Quand la danse classique rencontre le krump, cela donne un duo explosif. Hasina Randriamiandrisoa et Fa Valitera ont présenté leur premier spectacle « Dépasse tes limites » à l’IFM (Institut français de Madagascar) à Analakely en juillet dernier, sous la direction artistique d’Adrien Rakotozafy et la conception de Tsiry Rajaobelison.

Personne n’aurait penser réunir ces deux univers qui à priori n’ont rien en commun. Le krump, c’est cette danse issue du ghetto de Los Angeles dans les années 2000 où régnait les violences policières, les problèmes de drogues. Le krump, c’est la rage de vivre. Il se caractérise par des mouvements énergiques, des grimaces, des sortes de convulsions en tout genre… Le contraire de la danse classique qui est plutôt dans la rigueur et la précision. Mais avec leur spectacle, ces danseurs malgaches prouvent qu’il est possible de rassembler deux mondes différents et de les faire vivre au-delà des préjugés. Car « Dépasse tes limites » nous fait réfléchir sur les normes imposées par la société pour nous empêcher d’être qui nous sommes.

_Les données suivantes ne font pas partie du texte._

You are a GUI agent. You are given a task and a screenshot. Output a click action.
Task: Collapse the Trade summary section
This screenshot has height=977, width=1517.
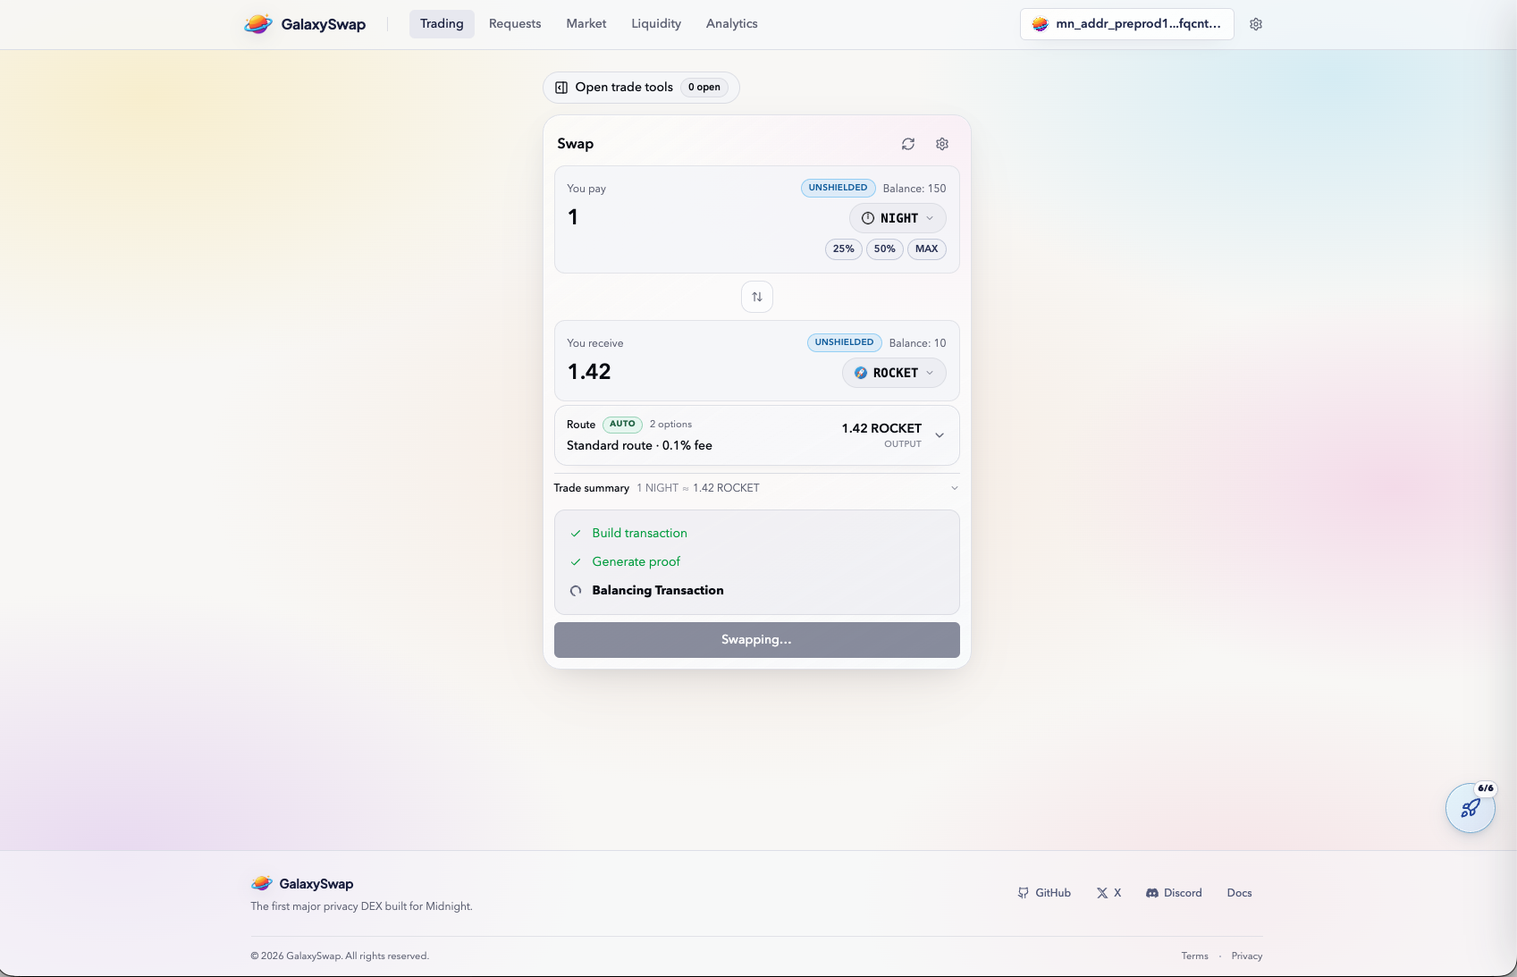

Le projet est issu de trois mois de résidence durant lesquels Hasina et Fa ont appris à se connaître, à se surpasser tant physiquement que psychologiquement. « Je ne suis pas une danseuse purement classique, je danse de tout. De plus, c’était ma première création chorégraphique, moi qui ai l’habitude de ne faire que des shows. Pendant la résidence, on m’a fait comprendre  que je performais trop. Je devais danser tout en racontant une histoire », confie Hasina. Un vrai challenge, car elle n’aurait jamais imaginé partager la scène avec un krumper. « Je détestais cette danse que je trouvais trop répétitive, mais en travaillant avec Fa, j’ai vu qu’il y avait de la technique et finalement j’ai trouvé ça très beau. »

Pour Fa, l’aventure a été plus spirituelle, plus intérieure. « Hasina m’a donné la motivation de continuer et de croire en ce que je fais. » Sur scène leur cohésion est palpable entre les pas de deux, les duels, deux corps portés par le rythme de la musique parfois classique parfois urbaine. « La danse me fait sentir vivante. J’aime la rigueur, ce désir de l’excellence. Quand je danse, mon corps devient une musique, c’est une sensation indescriptible », lance Hasina. Quant à Fa, le krump c’est vraiment « son truc. » Il participe à de nombreuses compétitions nationales et internationales dont il sort toujours vainqueur. Les ateliers, les collaborations avec des krumpers internationaux, ses propres recherches l’ont aidé à se forger une personnalité. « Je suis plutôt dans la technique et le contrôle. Mon nom de guerre, c’est Greed ou cupidité. Je transpose ce défaut dans le krump pour apporter quelque chose de positif »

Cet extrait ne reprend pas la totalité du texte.